[Dataset extract]:
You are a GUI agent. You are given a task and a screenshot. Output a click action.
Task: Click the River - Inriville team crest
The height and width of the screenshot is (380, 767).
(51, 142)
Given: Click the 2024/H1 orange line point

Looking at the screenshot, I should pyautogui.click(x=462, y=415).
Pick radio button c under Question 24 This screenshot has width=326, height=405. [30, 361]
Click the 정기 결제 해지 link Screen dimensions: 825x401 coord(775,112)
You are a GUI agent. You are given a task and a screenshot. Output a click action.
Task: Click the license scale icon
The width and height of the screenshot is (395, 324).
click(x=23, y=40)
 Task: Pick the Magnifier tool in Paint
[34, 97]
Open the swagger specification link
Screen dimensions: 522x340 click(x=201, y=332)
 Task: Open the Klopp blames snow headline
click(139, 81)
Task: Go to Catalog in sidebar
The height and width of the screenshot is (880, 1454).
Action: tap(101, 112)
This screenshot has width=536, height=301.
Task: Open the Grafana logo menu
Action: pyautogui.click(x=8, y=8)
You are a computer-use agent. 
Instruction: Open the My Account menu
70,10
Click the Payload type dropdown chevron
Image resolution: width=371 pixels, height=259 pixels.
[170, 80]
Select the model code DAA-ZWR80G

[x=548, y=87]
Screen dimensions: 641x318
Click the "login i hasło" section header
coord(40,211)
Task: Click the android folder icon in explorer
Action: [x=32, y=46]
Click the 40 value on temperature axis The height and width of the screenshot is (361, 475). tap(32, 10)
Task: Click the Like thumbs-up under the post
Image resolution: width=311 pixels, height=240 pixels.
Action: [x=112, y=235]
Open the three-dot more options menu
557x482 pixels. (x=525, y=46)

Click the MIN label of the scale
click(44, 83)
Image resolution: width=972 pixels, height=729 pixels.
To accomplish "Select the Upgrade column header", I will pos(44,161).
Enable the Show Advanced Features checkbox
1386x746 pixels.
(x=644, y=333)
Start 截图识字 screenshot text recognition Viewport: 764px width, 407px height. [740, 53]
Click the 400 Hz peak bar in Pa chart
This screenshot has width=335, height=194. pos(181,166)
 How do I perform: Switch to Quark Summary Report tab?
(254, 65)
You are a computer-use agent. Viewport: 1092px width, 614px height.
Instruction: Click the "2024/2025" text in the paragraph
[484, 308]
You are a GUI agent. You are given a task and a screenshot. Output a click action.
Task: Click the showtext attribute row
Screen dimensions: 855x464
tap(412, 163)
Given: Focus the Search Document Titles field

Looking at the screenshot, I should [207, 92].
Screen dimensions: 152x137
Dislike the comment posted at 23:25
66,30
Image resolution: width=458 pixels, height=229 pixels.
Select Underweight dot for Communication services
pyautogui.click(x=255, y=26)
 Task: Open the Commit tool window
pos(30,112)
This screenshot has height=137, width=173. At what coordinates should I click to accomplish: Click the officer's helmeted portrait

[Your goal]:
Lay out every line of the rows above as a JSON list of strings, one string per line, omitting blank lines.

[Expected answer]:
[
  "You are a GUI agent. You are given a task and a screenshot. Output a click action.",
  "Task: Click the River - Inriville team crest",
  "The height and width of the screenshot is (380, 767).",
  "(51, 142)",
  "Given: Click the 2024/H1 orange line point",
  "Looking at the screenshot, I should pyautogui.click(x=462, y=415).",
  "Pick radio button c under Question 24 This screenshot has width=326, height=405. [30, 361]",
  "Click the 정기 결제 해지 link Screen dimensions: 825x401 coord(775,112)",
  "You are a GUI agent. You are given a task and a screenshot. Output a click action.",
  "Task: Click the license scale icon",
  "The width and height of the screenshot is (395, 324).",
  "click(x=23, y=40)",
  " Task: Pick the Magnifier tool in Paint",
  "[34, 97]",
  "Open the swagger specification link",
  "Screen dimensions: 522x340 click(x=201, y=332)",
  " Task: Open the Klopp blames snow headline",
  "click(139, 81)",
  "Task: Go to Catalog in sidebar",
  "The height and width of the screenshot is (880, 1454).",
  "Action: tap(101, 112)",
  "This screenshot has width=536, height=301.",
  "Task: Open the Grafana logo menu",
  "Action: pyautogui.click(x=8, y=8)",
  "You are a computer-use agent. ",
  "Instruction: Open the My Account menu",
  "70,10",
  "Click the Payload type dropdown chevron",
  "Image resolution: width=371 pixels, height=259 pixels.",
  "[170, 80]",
  "Select the model code DAA-ZWR80G",
  "[x=548, y=87]",
  "Screen dimensions: 641x318",
  "Click the \"login i hasło\" section header",
  "coord(40,211)",
  "Task: Click the android folder icon in explorer",
  "Action: [x=32, y=46]",
  "Click the 40 value on temperature axis The height and width of the screenshot is (361, 475). tap(32, 10)",
  "Task: Click the Like thumbs-up under the post",
  "Image resolution: width=311 pixels, height=240 pixels.",
  "Action: [x=112, y=235]",
  "Open the three-dot more options menu",
  "557x482 pixels. (x=525, y=46)",
  "Click the MIN label of the scale",
  "click(44, 83)",
  "Image resolution: width=972 pixels, height=729 pixels.",
  "To accomplish \"Select the Upgrade column header\", I will pos(44,161).",
  "Enable the Show Advanced Features checkbox",
  "1386x746 pixels.",
  "(x=644, y=333)",
  "Start 截图识字 screenshot text recognition Viewport: 764px width, 407px height. [740, 53]",
  "Click the 400 Hz peak bar in Pa chart",
  "This screenshot has width=335, height=194. pos(181,166)",
  " How do I perform: Switch to Quark Summary Report tab?",
  "(254, 65)",
  "You are a computer-use agent. Viewport: 1092px width, 614px height.",
  "Instruction: Click the \"2024/2025\" text in the paragraph",
  "[484, 308]",
  "You are a GUI agent. You are given a task and a screenshot. Output a click action.",
  "Task: Click the showtext attribute row",
  "Screen dimensions: 855x464",
  "tap(412, 163)",
  "Given: Focus the Search Document Titles field",
  "Looking at the screenshot, I should [207, 92].",
  "Screen dimensions: 152x137",
  "Dislike the comment posted at 23:25",
  "66,30",
  "Image resolution: width=458 pixels, height=229 pixels.",
  "Select Underweight dot for Communication services",
  "pyautogui.click(x=255, y=26)",
  " Task: Open the Commit tool window",
  "pos(30,112)",
  "This screenshot has height=137, width=173. At what coordinates should I click to accomplish: Click the officer's helmeted portrait"
]